== EXERCISE REQUIREMENTS ==
Pictures must be left out. Print the lines from the beginning of the material through the line holding "Affiliate program (336, 1674)", exactly and nothing else.

== DATA UNDER STUDY ==
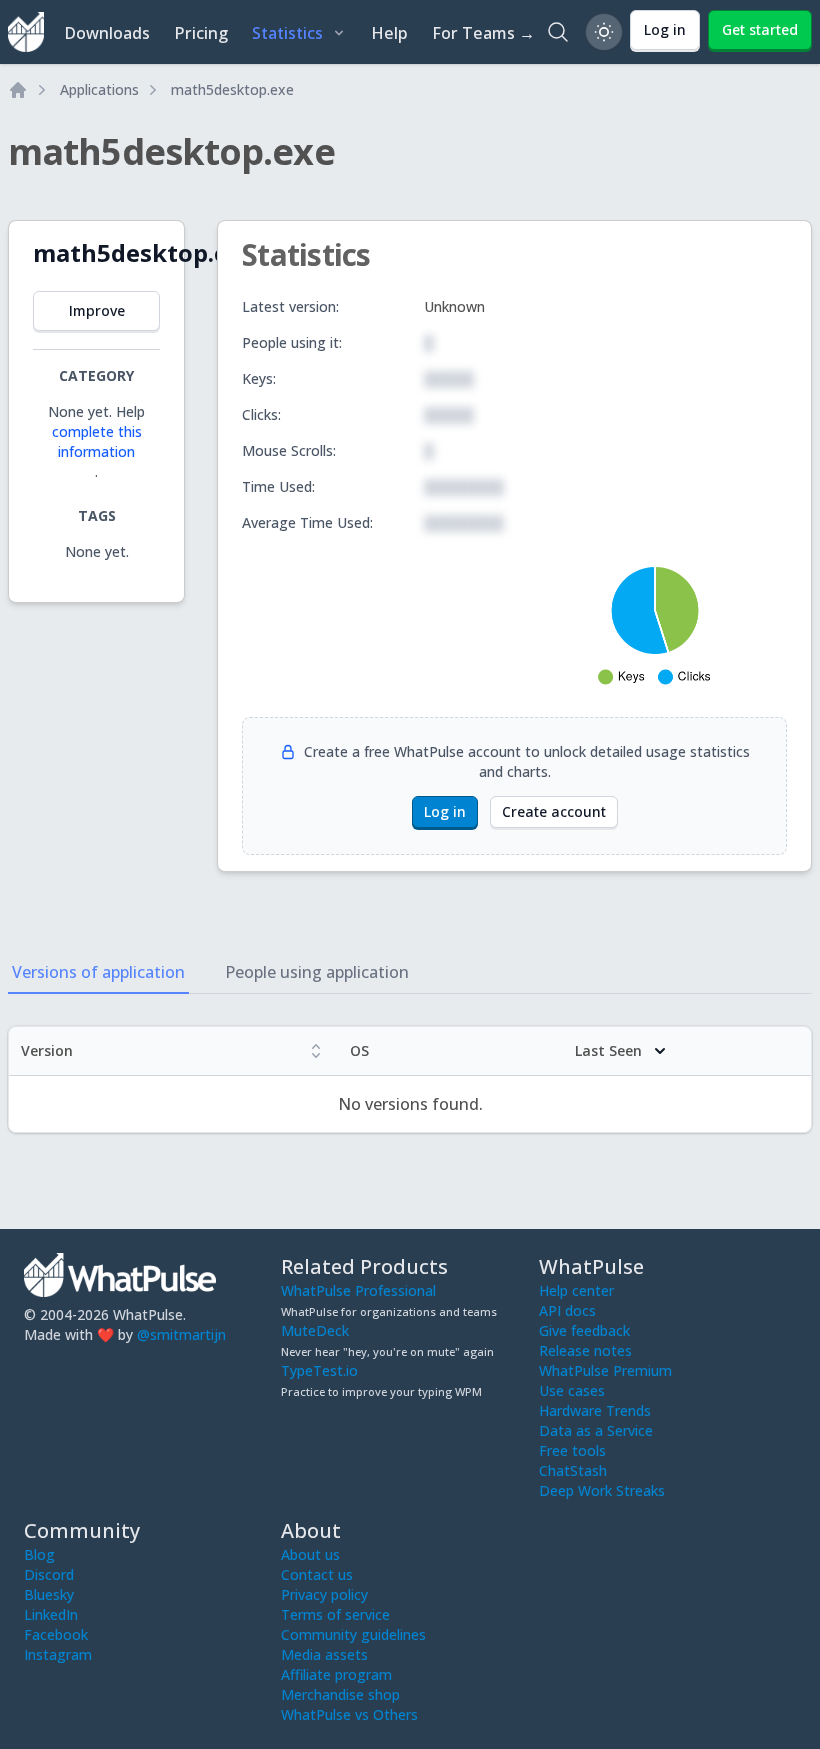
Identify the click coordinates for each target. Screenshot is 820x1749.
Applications (99, 89)
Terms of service (335, 1614)
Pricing (201, 33)
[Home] (18, 90)
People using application (317, 972)
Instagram (58, 1654)
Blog (39, 1554)
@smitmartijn (181, 1334)
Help (389, 33)
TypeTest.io (319, 1370)
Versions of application (98, 972)
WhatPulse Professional (358, 1290)
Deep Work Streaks (602, 1490)
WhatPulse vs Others (349, 1714)
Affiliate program (336, 1674)
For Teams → (483, 33)
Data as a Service (596, 1430)
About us (310, 1554)
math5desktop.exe (232, 89)
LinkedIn (51, 1614)
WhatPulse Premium (605, 1370)
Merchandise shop (340, 1694)
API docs (567, 1310)
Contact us (317, 1574)
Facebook (56, 1634)
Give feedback (584, 1330)
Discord (49, 1574)
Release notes (585, 1350)
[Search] (558, 32)
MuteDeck (315, 1330)
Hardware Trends (595, 1410)
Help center (576, 1290)
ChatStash (573, 1470)
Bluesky (49, 1594)
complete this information (97, 441)
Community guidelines (353, 1634)
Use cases (572, 1390)
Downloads (107, 33)
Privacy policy (324, 1594)
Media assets (324, 1654)
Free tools (572, 1450)
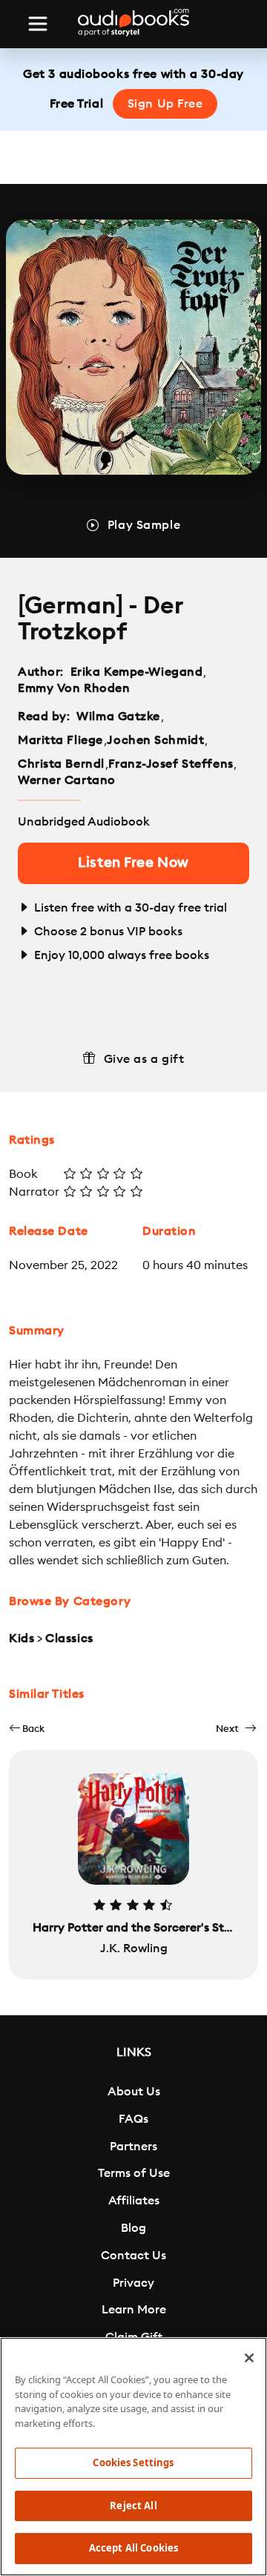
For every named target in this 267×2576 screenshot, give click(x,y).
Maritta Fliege (60, 740)
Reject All (133, 2505)
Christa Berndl (61, 764)
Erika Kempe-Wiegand (136, 672)
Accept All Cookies (133, 2547)
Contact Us (133, 2256)
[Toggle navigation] (38, 24)
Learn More (134, 2310)
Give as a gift (144, 1059)
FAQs (133, 2119)
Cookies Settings (133, 2462)
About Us (134, 2092)
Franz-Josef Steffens (170, 764)
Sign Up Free (165, 104)
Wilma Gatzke (118, 716)
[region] (133, 2456)
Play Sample (144, 525)
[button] (26, 1728)
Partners (133, 2146)
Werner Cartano (67, 780)
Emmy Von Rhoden (74, 688)
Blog (133, 2228)
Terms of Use (134, 2173)
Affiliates (133, 2201)
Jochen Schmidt (155, 740)
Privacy (133, 2283)
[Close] (249, 2358)
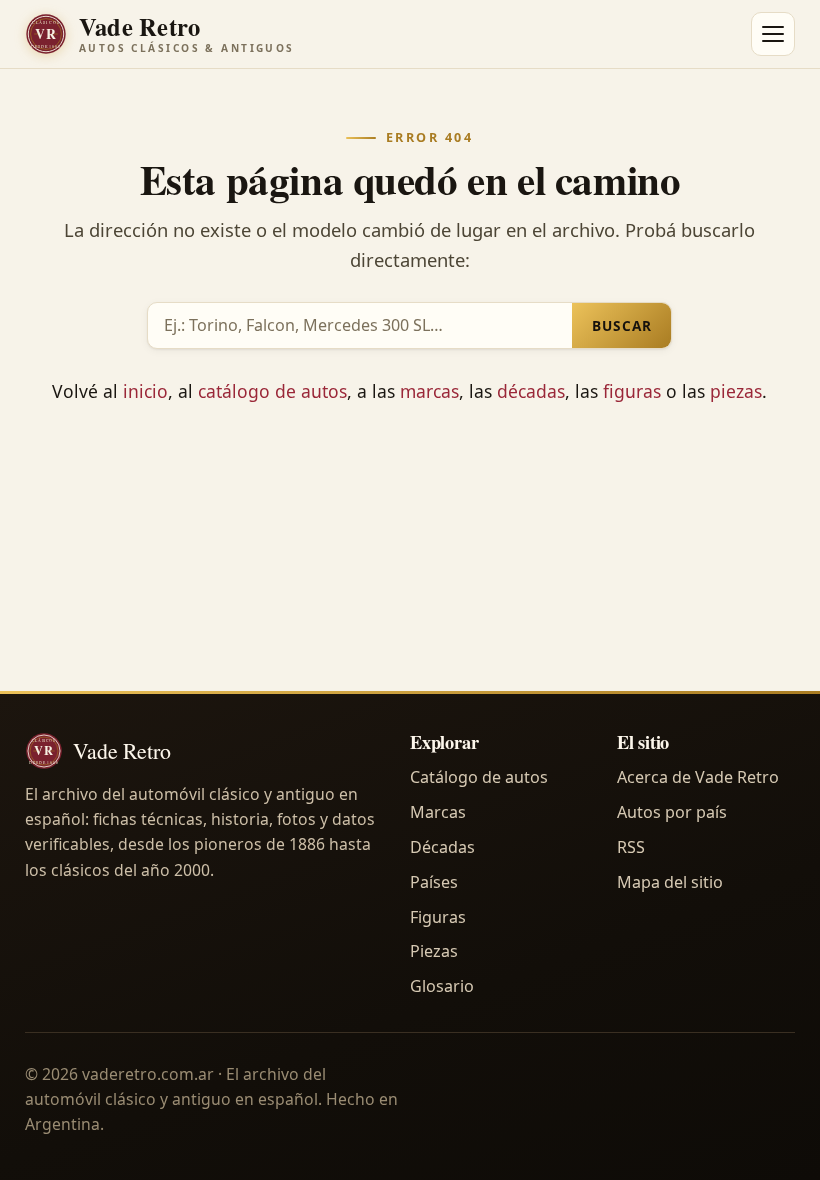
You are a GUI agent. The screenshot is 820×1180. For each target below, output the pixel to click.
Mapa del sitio (670, 882)
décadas (531, 391)
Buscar (621, 325)
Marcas (438, 812)
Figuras (438, 917)
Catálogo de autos (479, 777)
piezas (736, 391)
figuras (632, 391)
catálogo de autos (272, 391)
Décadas (442, 847)
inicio (145, 391)
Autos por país (672, 812)
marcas (429, 391)
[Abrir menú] (773, 34)
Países (434, 882)
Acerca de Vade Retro (698, 777)
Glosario (442, 986)
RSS (631, 847)
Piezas (434, 951)
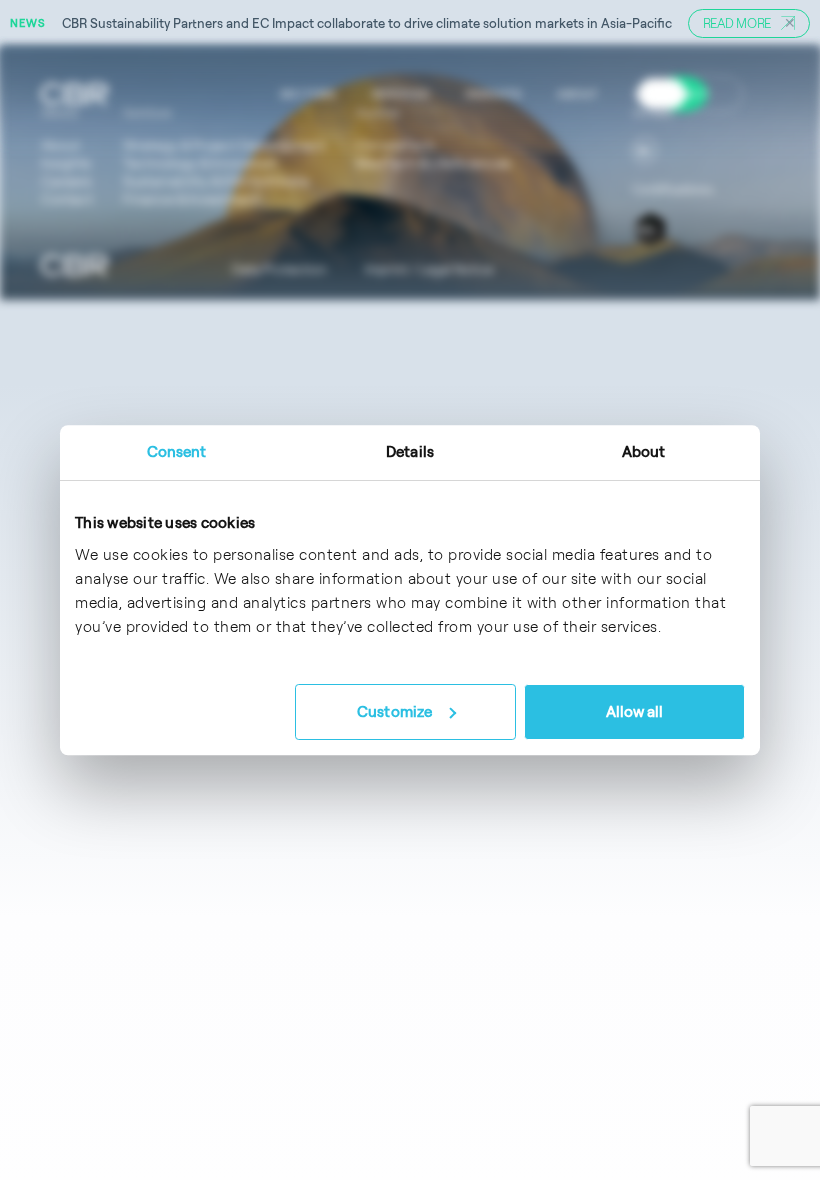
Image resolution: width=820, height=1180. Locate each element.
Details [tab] (410, 451)
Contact (67, 199)
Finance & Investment (191, 199)
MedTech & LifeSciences (433, 163)
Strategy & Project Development (224, 145)
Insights (493, 93)
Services (401, 93)
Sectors (308, 93)
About (577, 93)
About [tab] (644, 451)
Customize (394, 711)
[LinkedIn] (644, 149)
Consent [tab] (177, 451)
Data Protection (279, 269)
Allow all (635, 711)
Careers (662, 93)
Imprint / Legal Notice (429, 269)
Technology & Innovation (200, 163)
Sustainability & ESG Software (216, 181)
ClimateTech (395, 145)
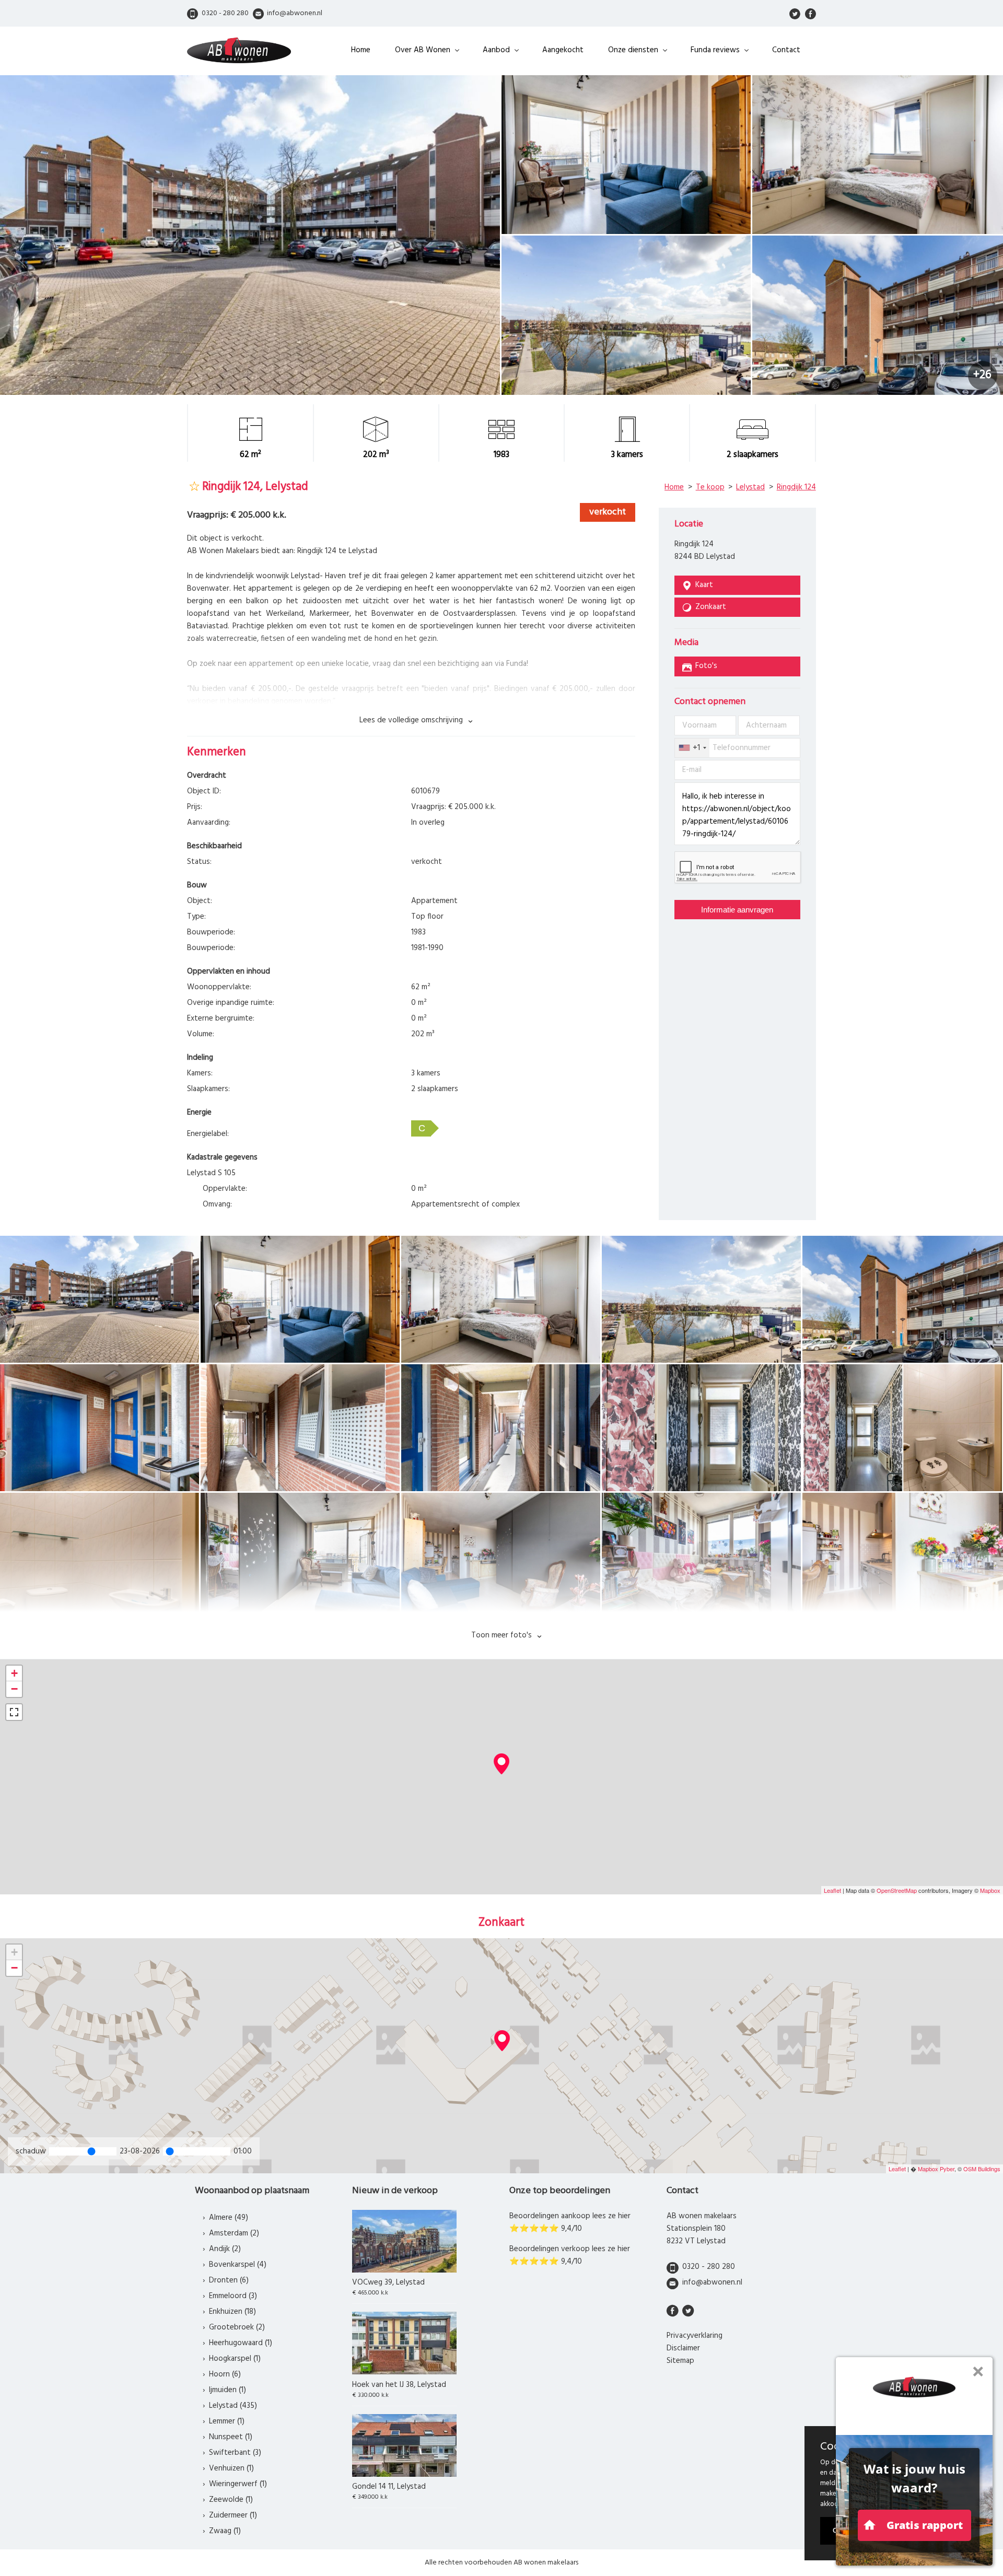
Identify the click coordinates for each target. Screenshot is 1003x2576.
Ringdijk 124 (796, 487)
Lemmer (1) (226, 2421)
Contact (786, 50)
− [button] (14, 1688)
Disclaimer (683, 2348)
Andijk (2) (225, 2249)
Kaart (704, 585)
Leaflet (832, 1890)
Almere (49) (228, 2217)
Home (360, 50)
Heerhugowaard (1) (240, 2343)
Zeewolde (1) (231, 2499)
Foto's (706, 666)
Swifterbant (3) (235, 2452)
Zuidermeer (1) (233, 2515)
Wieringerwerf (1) (238, 2484)
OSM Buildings (981, 2168)
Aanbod (496, 50)
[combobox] (692, 748)
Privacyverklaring (694, 2335)
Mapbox (990, 1890)
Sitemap (680, 2361)
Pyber (947, 2168)
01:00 (243, 2151)
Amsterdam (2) (234, 2233)
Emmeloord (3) (233, 2296)
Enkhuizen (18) (232, 2311)
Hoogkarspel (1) (235, 2358)
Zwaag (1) (225, 2531)
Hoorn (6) (225, 2374)
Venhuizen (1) (231, 2468)
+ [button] (14, 1673)
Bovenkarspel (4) (237, 2264)
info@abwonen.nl (712, 2282)
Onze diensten (633, 50)
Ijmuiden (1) (227, 2390)
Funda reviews (715, 50)
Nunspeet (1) (230, 2437)
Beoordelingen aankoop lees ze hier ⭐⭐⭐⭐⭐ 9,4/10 (570, 2222)
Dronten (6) (229, 2280)
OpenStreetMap (897, 1890)
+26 (982, 375)
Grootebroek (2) (237, 2327)
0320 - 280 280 (708, 2267)
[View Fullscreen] (14, 1712)
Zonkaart (710, 607)
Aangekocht (563, 50)
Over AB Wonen (422, 50)
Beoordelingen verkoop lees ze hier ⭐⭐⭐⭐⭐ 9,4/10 (569, 2255)
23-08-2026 (140, 2151)
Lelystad (750, 487)
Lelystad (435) (233, 2405)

== RESPONSE TO THIS EXERCISE ==
Identify the click coordinates for each target. Screenshot is 820x1749.
Applications (99, 89)
Terms of service (335, 1614)
Pricing (201, 33)
[Home] (18, 90)
People using application (317, 972)
Instagram (58, 1654)
Blog (39, 1554)
@smitmartijn (181, 1334)
Help (389, 33)
TypeTest.io (319, 1370)
Versions of application (98, 972)
WhatPulse Professional (358, 1290)
Deep Work Streaks (602, 1490)
WhatPulse vs Others (349, 1714)
Affiliate program (336, 1674)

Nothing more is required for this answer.